Extract to read:
------------------------------------------------------------------------

NATALIE LUE: I do think that the world does socialize a lot of us into being people pleasers, and people pleasing is a habit.

KEANE: That's Natalie Lue.

LUE: I am a writer, blogger, speaker, podcaster over on my website,, which just turned 15 at the weekend.

KEANE: Wow. They grow up so fast.

LUE: I know, I know. I feel like it's approaching adulthood and I have to figure out what university it's going to go to.

KEANE: Natalie says people pleasing doesn't need to be so deeply intertwined with our identities because it's actually a habit. And while it's not easy, habits can change.

LUE: You'd be amazed as well at how many people go, oh, I'm just such a people pleaser. But they actually don't really know what that means or how that's showing up in their life. Whereas actually, it's like, if you can even cut back on people pleasing, you will find that life is very different for you very, very quickly. For me, I'm in my 40s, and I feel like I've entered a phase in my life where I care less and less about what people think or what people expect of it.

KEANE: Ah, it feels good.

LUE: It feels so good. It's taken, you know, 40-something years to get here.


KEANE: Our hope today is to maybe, like, speed up that clock a little bit, right?

LUE: (Laughter) Yes, exactly.

KEANE: This episode of LIFE KIT - curbing people pleasing, and how it's not just about saying no.

So let's kind of just get a definition straight. Like, what does people pleasing look like? What do people think it looks like? And what are some, actually, kind of, like, insidious ways that people people please and they don't even realize it?

LUE: So a lot of people think that people pleasing equals being a doormat and being a suck-up. But people pleasing is basically doing what might for all intentions and purposes be good things, but for the wrong reasons. We suppress and repress who we are to please others so that we can gain attention, affection, approval, love or validation, or to avoid conflict, criticism, increased stress, disappointment, loss and rejection.

KEANE: Yeah. And it's also - I find it can be a very sneaky behavior, where a lot - like you said, a lot of people think that people pleasing is you're a doormat and you just - people walk all over you. But sometimes it looks like hyper-confidence, right?

------------------------------------------------------------------------

Instructions for the task:
Rewrite the stretch of the people-pleasing interview from "KEANE: Our hope" through "about saying no.", putting "timer" in place of "clock". The entries come from a separate source, not from the interview.

------------------------------------------------------------------------

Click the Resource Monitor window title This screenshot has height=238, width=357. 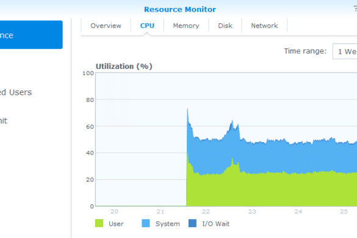point(180,9)
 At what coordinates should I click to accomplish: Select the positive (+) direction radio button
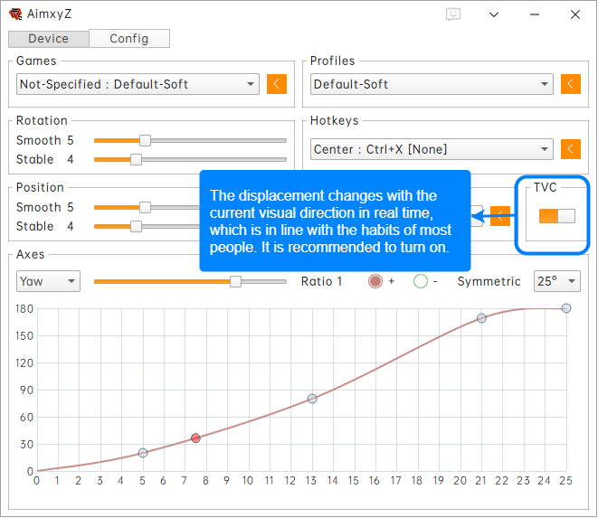tap(375, 281)
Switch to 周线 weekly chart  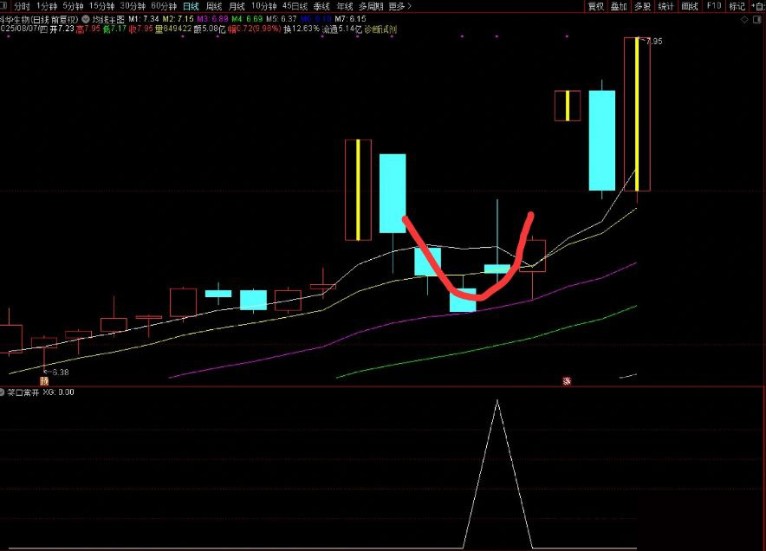click(213, 6)
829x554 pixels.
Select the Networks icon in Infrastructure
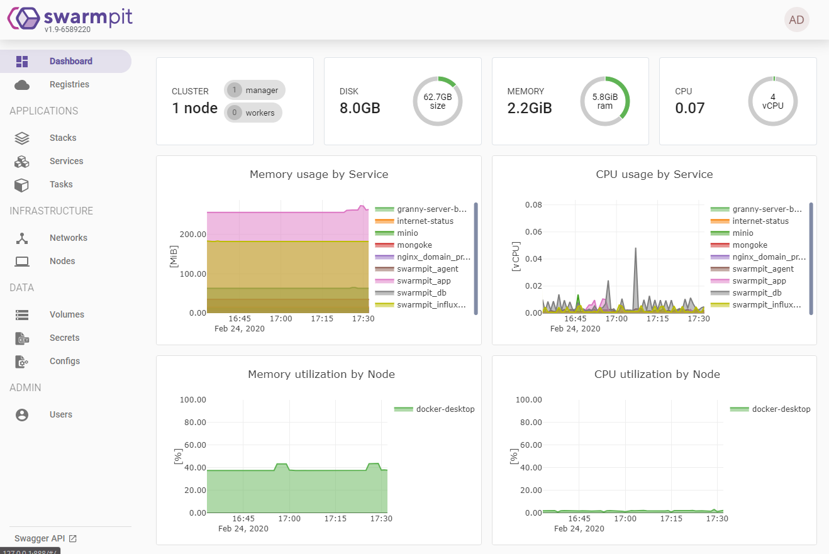22,238
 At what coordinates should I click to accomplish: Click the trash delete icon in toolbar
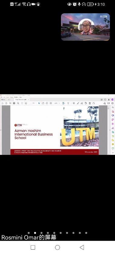(90, 103)
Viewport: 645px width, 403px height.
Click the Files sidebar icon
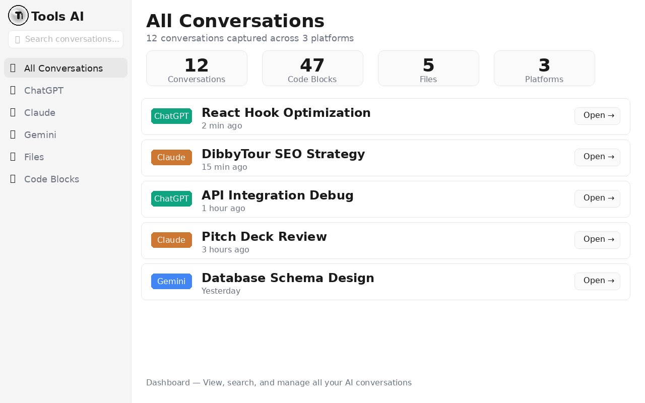13,157
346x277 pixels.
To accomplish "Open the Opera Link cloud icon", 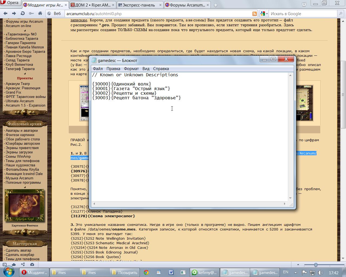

------------------------------------------------------------------------

Task solution:
KEANE: Our hope today is to maybe, like, speed up that timer a little bit, right?

LUE: (Laughter) Yes, exactly.

KEANE: This episode of LIFE KIT - curbing people pleasing, and how it's not just about saying no.